The Daytona 500 has been suspended until Monday afternoon for only the second time in the history of the season-opening NASCAR Cup series race after rain in Florida.
The race was originally scheduled to begin at 3.18pm local time, but the 40-strong field was held on pit-road for an hour as a light rain shower passed over the 2.5-mile superspeedway track.
It was more than an hour before two-time winner Dale Earnhardt Jr dropped the green flag just at 4.23pm local time.
Ricky Stenhouse Jr, who took pole position on his debut in the #47 JTG Daugherty Racing Chevrolet Camaro, led the field away and held position at the head of the pack for the 20 laps of racing that were possible before the red flag was thrown for rain.
That ultimately led to the suspension of the race until 4pm local time on Monday (9pm UK time).

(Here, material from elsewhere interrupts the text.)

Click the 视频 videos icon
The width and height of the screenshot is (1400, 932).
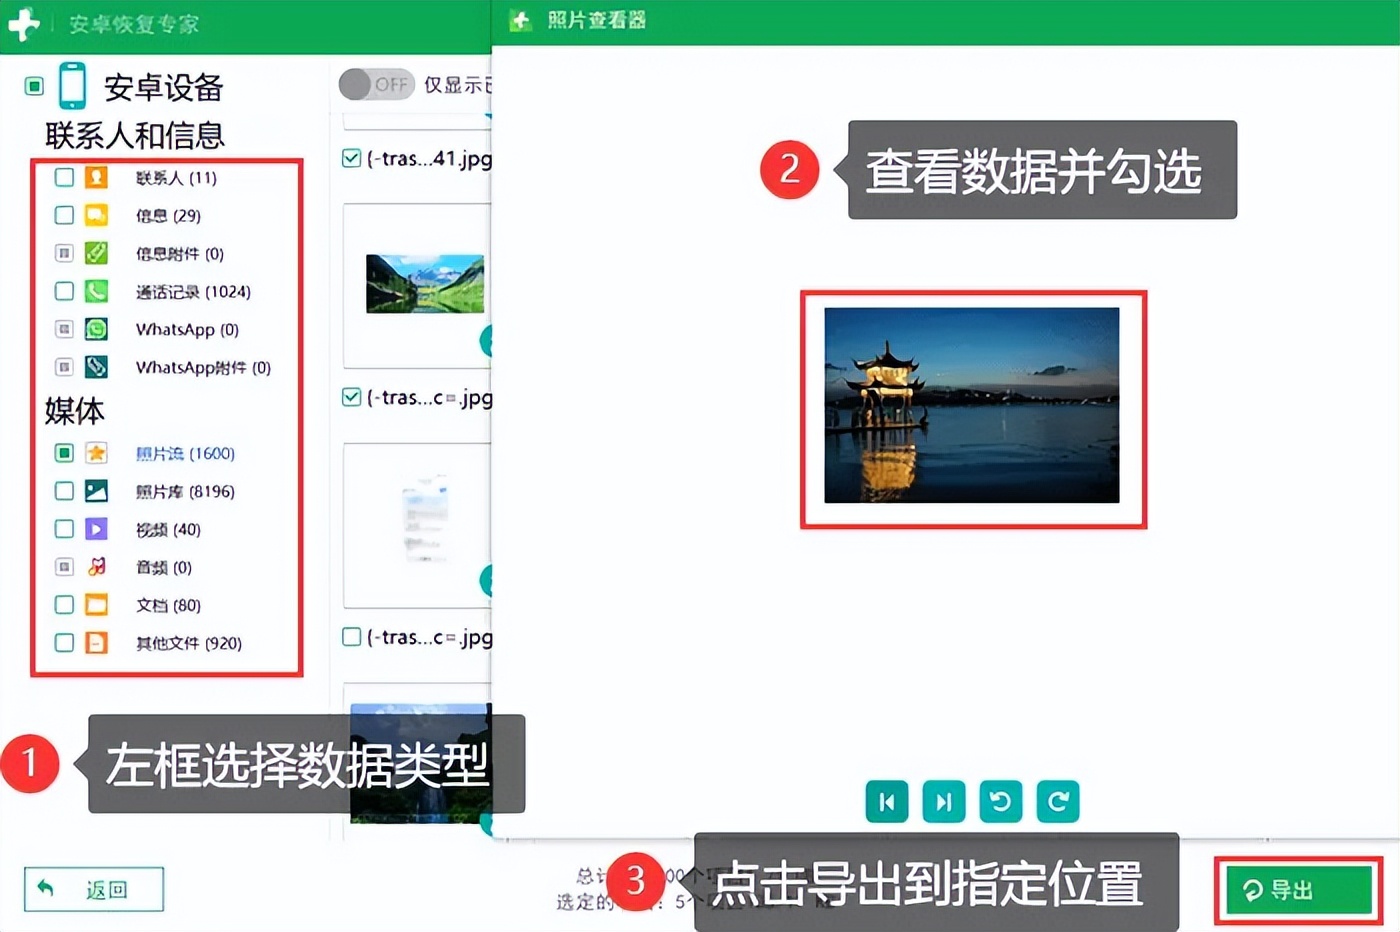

Stenhouse was relatively untroubled in the lead, chased by a five-strong charge of Ford runners, led by 2015 winner Joey Logano in the #22 Penske, after Stenhouse’s fellow Camaro exponent Alex Bowman was unable to hold position for Hendrick Motorsports from the front row.
Aric Almirola, Ryan Newman, Kevin Harvick, Brad Keselowski all followed Logano in Mustangs, as William Byron, Jimmie Johnson – contesting his final Daytona 500 – Ty Dillon and rookie Timmy Hill rounded out the top 10 at the time of the race’s suspension.
The Toyota runners, led by reigning Cup champion Kyle Busch and Joe Gibbs Racing team-mate Martin Truex Jr, elected to drop to the rear of the field, for strategic reasons, with 45 laps of stage one still to be completed.
It is the first time since 2012 that the race will run on a Monday, when Roush Fenway Racing’s Matt Kenseth took his sole 500 victory in the disrupted running of the event.
That race did not finish until early on the Tuesday morning, after further rain and a lengthy red-flag period caused by Juan Pablo Montoya hitting a vehicle drying the circuit (pictured below).